L’automobile est un milieu que Rose Descharmes connaît bien. Avec un papa mécanicien, la jeune femme de 19 ans a toujours baigné dans cet univers, mais ce qui lui plaît particulièrement, est la réparation carrosserie. « Quand une voiture arrive, elle est toute cabossée et quand elle repart, on voit ce qui a été fait dessus, tandis que la mécanique, on ne voit pas trop ce qui a été fait. C’est le côté un peu esthétique qui me plaît », confie l’intéressée, originaire des Hôpitaux-Vieux.

Meilleure apprentie de France au terme d’une troisième tentative

Pour apprendre le métier, Rose Descharmes a effectué son cursus aux Compagnons du Devoir à Lyon ainsi que son apprentissage au garage Peugeot à Pontarlier. Dès la première année, son formateur lui propose de participer au concours de meilleur apprenti de France. Elle est repartie avec deux médailles d’argent. Même chose l’année suivante. Jamais deux sans trois ? « Je n’avais pas envie de recommencer mais mes formateurs m’ont poussée à le faire et j’ai réussi à avoir les trois médailles d’or », lui permettant ainsi de devenir meilleure apprentie de France en réparation carrosserie, à 19 ans. « Avec le bac, je n’étais pas sûre que ça fonctionne. Quand j’ai eu ce titre, j’étais contente et fière de moi. Je ne m’y attendais pas, je pensais que ça serait comme les deux années précédentes ». Rose Descharmes est la première femme à rapporter ces titres à l’école des Compagnons du Devoir à Lyon.

Dans le cadre du concours, les participants reçoivent une aile de voiture neuve.
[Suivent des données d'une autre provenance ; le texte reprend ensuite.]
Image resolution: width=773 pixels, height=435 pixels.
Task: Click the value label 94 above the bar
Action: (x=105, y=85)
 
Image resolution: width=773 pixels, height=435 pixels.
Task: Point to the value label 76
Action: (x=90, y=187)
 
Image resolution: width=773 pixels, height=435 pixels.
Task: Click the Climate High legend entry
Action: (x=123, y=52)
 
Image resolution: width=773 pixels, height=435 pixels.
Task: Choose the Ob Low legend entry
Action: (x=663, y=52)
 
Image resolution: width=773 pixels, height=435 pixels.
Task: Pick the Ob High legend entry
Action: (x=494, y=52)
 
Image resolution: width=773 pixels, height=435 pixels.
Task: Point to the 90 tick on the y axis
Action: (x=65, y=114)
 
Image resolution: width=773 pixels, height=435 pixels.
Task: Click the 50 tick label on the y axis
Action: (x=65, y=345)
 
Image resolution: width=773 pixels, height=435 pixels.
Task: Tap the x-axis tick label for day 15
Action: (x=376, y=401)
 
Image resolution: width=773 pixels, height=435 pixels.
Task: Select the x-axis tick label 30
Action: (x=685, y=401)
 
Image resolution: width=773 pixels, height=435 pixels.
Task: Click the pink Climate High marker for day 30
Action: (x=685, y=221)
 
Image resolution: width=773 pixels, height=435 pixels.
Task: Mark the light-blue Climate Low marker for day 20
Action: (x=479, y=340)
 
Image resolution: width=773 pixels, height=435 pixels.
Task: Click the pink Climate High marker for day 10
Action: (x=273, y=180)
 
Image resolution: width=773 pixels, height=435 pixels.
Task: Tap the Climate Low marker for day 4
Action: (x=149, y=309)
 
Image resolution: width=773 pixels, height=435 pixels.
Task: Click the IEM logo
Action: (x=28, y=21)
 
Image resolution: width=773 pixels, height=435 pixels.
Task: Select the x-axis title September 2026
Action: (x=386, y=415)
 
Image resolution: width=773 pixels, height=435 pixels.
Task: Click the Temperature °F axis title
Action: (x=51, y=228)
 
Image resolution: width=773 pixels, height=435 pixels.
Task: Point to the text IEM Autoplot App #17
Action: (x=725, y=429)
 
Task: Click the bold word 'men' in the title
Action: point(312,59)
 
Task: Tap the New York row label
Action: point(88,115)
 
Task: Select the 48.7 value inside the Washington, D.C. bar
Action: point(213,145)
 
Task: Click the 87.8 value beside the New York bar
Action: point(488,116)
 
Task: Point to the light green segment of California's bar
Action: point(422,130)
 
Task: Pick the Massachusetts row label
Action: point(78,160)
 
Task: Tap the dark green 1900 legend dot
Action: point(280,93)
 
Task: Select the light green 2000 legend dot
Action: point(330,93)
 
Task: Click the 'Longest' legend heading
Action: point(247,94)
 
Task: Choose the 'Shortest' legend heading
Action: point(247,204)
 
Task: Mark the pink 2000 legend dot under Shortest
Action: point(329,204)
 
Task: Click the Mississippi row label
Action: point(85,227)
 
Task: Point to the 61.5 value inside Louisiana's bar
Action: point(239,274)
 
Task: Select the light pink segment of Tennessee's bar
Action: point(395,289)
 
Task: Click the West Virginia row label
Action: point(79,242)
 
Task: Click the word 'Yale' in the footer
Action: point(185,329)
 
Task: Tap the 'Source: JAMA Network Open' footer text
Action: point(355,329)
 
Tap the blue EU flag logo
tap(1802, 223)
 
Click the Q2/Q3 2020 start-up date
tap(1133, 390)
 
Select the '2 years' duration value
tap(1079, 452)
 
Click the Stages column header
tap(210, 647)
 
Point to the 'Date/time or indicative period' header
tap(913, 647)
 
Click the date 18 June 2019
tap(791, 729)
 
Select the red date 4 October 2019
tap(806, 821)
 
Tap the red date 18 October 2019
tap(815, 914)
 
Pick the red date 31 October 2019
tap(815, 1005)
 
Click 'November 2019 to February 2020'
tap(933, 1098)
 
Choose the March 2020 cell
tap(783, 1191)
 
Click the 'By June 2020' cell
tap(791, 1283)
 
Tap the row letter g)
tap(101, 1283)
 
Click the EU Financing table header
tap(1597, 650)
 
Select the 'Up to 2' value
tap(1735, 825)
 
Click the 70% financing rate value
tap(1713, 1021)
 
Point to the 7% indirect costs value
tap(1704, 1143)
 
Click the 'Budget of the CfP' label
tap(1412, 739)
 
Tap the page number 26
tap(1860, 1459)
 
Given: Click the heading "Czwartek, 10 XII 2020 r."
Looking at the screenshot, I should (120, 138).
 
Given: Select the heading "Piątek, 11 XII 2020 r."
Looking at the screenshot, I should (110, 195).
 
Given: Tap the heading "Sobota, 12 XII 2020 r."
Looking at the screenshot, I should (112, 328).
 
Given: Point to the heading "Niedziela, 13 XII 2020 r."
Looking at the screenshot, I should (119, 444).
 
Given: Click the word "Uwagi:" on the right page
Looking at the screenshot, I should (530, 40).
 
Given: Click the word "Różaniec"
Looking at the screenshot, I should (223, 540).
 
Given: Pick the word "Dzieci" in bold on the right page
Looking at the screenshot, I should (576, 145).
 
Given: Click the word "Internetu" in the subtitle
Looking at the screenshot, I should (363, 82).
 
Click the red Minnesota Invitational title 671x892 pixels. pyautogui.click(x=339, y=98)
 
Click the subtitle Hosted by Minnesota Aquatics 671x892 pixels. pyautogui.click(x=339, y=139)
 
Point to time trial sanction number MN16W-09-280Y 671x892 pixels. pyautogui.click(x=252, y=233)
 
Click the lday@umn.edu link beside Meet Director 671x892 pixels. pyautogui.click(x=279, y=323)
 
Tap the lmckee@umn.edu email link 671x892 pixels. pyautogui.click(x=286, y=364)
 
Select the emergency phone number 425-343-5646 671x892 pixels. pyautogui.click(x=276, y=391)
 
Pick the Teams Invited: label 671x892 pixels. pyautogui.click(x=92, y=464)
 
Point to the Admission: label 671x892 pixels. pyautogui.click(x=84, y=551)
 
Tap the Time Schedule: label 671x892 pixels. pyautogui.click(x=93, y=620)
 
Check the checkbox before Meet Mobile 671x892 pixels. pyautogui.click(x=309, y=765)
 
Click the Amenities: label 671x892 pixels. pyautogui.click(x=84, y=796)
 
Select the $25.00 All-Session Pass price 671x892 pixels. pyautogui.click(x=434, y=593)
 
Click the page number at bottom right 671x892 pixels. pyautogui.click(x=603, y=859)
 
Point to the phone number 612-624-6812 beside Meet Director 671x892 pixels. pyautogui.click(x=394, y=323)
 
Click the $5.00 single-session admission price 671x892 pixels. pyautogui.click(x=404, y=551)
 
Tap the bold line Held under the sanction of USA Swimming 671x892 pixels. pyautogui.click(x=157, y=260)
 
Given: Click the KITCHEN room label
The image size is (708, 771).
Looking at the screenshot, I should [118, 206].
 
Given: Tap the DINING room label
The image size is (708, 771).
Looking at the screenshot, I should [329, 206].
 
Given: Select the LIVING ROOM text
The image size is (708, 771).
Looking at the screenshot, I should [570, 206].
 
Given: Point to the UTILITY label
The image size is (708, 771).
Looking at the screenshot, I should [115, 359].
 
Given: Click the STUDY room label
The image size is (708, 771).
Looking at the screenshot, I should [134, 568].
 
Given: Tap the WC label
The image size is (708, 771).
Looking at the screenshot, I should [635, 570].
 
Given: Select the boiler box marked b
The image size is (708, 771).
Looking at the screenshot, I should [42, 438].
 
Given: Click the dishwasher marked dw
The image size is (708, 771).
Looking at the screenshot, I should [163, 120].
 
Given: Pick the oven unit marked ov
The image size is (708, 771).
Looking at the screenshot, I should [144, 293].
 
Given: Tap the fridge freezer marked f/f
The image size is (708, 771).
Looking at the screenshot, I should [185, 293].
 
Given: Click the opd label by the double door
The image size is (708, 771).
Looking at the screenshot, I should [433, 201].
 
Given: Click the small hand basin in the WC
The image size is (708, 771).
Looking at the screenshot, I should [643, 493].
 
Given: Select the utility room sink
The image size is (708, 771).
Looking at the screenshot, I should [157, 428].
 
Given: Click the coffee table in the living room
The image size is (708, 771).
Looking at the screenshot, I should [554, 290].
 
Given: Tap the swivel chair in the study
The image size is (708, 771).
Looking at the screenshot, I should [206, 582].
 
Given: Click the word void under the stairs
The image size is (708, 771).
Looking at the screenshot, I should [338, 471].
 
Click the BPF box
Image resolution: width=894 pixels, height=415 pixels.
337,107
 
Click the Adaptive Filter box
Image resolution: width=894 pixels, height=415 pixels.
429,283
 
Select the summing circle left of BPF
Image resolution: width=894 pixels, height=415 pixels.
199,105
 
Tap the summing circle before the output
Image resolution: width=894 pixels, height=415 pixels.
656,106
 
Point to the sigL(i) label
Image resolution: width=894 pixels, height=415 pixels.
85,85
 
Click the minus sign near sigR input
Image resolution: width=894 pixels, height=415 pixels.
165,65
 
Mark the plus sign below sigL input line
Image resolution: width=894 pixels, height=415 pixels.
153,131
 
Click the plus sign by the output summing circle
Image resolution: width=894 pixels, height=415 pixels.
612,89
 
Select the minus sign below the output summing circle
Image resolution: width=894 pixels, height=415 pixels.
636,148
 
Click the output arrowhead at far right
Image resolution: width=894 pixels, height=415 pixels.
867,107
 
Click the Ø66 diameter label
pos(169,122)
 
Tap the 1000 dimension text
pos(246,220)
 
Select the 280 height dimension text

Leurs formateurs réalisent un choc dessus. « On a un redressage au tas et au marteau sans mastic (ramener le métal à sa forme initiale, ndlr) à effectuer donc il faut que ce soit le plus parfait possible. Après, on a des découpes à faire avec des soudures. Il y avait ensuite un choc avec un mastic à poser, ainsi qu’une autre découpe partielle avec la soudure et enfin du polimiroir donc du ponçage jusqu’à ce qu’on puisse se voir dans la taule ».

La jeune femme vient de terminer ses études et a trouvé du travail dans un garage en Suisse, qu’elle débute en septembre. Elle ne compte pas s’arrêter là. Rose souhaite réaliser quelques formations et sur le long terme, tenter les meilleurs ouvriers de France.